California employers are now responsible for part of the public health monitoring related to the COVID-19 pandemic.

  • That an employee has tested positive, without including information that identifies the employee, unless:
    • They assert the infection is work-related, or
    • They have filed a claim form[1]
  • The date that the employee tested positive for COVID-19.
  • The address where the employee worked for 14 days prior to the positive test date.
  • The highest number of employees who reported to work during the 45-day period before the last day the infected employee appeared in person at the worksite.

Employers who do not report COVID-19-related information as outlined above, or who submit false or misleading information, will owe a penalty of up to $10,000.

[1] Pursuant to Labor Code Section 5401.

Disputing Whether Employees Caught COVID-19 at Work

When an employee files a claim under SB 1159, their employer has 45 days to determine whether an outbreak occurred. If an employee tests positive for COVID-19 and asserts that they contracted COVID-19 at the workplace, employers must follow the reporting requirements outlined above and provide the employee with a claim form.

After an outbreak determination has been made, employers get an additional 45 days to deny or accept an employee’s claim.

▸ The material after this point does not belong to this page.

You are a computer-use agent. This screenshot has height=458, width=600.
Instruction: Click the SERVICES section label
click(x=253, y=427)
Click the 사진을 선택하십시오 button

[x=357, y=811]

However, they should act as soon as possible. When employers do not dispute a COVID-19-related claim that falls within the guidelines of SB 1159, the claim will be approved. These employees are entitled to full workers’ compensation benefits, subject to certain limitations.

Employers will need to have their workers’ compensation claims administrator review any claims related to COVID-19, gather evidence after the applicable review period, and dispute the claims within applicable deadlines, which are:

  • 30 days: Injuries dated before July 6, 2020 or for essential employees.
  • 45 days: Injuries dated on or after July 6, 2020.

Acceptable evidence for disputing COVID-19-related claims can include things like:

  • The workplace’s COVID-19 safety measures
  • The employee’s risk for contracting COVID-19 outside of the workplace
  • Employee statements
  • Other related evidence

Please contact your trusted Chugh, LLP attorney for help reviewing claims that are filed and gathering evidence.

Benefits to Employees from SB 1159

Employees who receive workers’ compensation related to COVID-19 will benefit from full hospital, surgical, medical treatment, disability indemnity, and death benefits. Employees must use their sick leave benefits first before using any temporary disability benefits. The Department of Industrial Relations has waived the right to collect any death benefit payment arising out of claims for individuals without dependents.

Employees must be certified for temporary disability by a licensed physician to claim temporary disability benefits. Further, individuals must use all employer-provided sick leave before using benefits under SB 1159.


With the passing of SB 1159, certain employees who contract COVID-19 during an outbreak are covered for workers’ compensation benefits until January 1, 2023. Employers in California face many new reporting and administrative requirements related to the law, in addition to expanded workers’ compensation coverage. However, employers also get the chance to respond to workers’ compensation claims with evidence.

It is essential that California employers meet with their attorneys to develop best practices to comply with new reporting and administrative requirements related to SB 1159. Additionally, California employers should work with their attorneys to develop COVID-19 workplace safety plans, adequately document these measures, and maintain ongoing compliance.